- [Exercise requirements]:
From the line that includes "Zurück zur Liste (98, 1012)" down to the final line of the data below, copy every line exactly and leave the rest out.

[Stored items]

++++++++

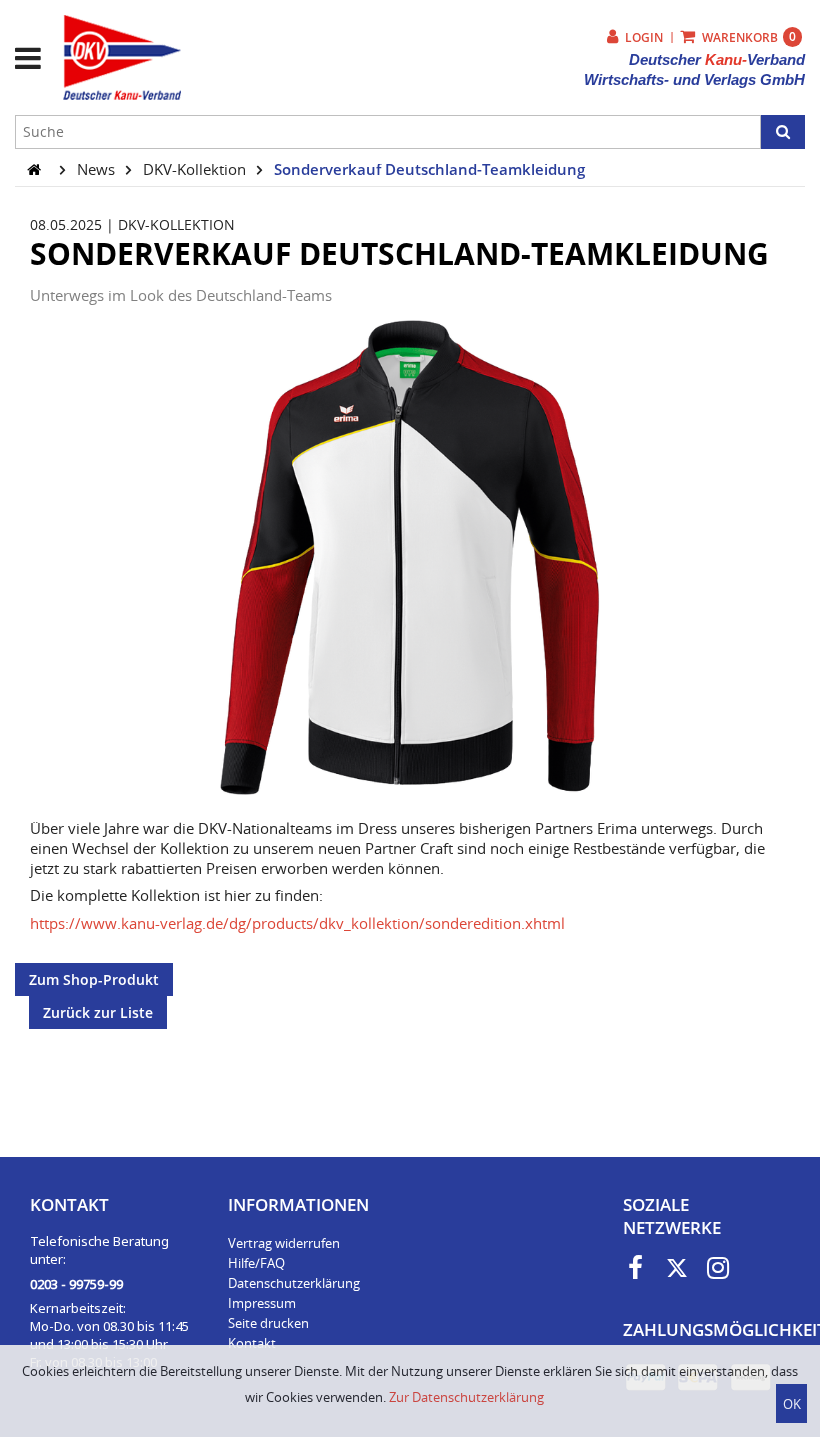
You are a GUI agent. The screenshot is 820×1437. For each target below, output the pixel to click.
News (98, 169)
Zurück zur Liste (98, 1012)
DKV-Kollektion (196, 169)
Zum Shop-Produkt (94, 979)
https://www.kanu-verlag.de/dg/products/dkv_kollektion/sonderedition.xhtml (297, 923)
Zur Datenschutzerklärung (466, 1397)
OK (792, 1404)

++++++++

- [Exercise solution]:
Zurück zur Liste (98, 1012)
DKV-Kollektion (196, 169)
Zum Shop-Produkt (94, 979)
https://www.kanu-verlag.de/dg/products/dkv_kollektion/sonderedition.xhtml (297, 923)
Zur Datenschutzerklärung (466, 1397)
OK (792, 1404)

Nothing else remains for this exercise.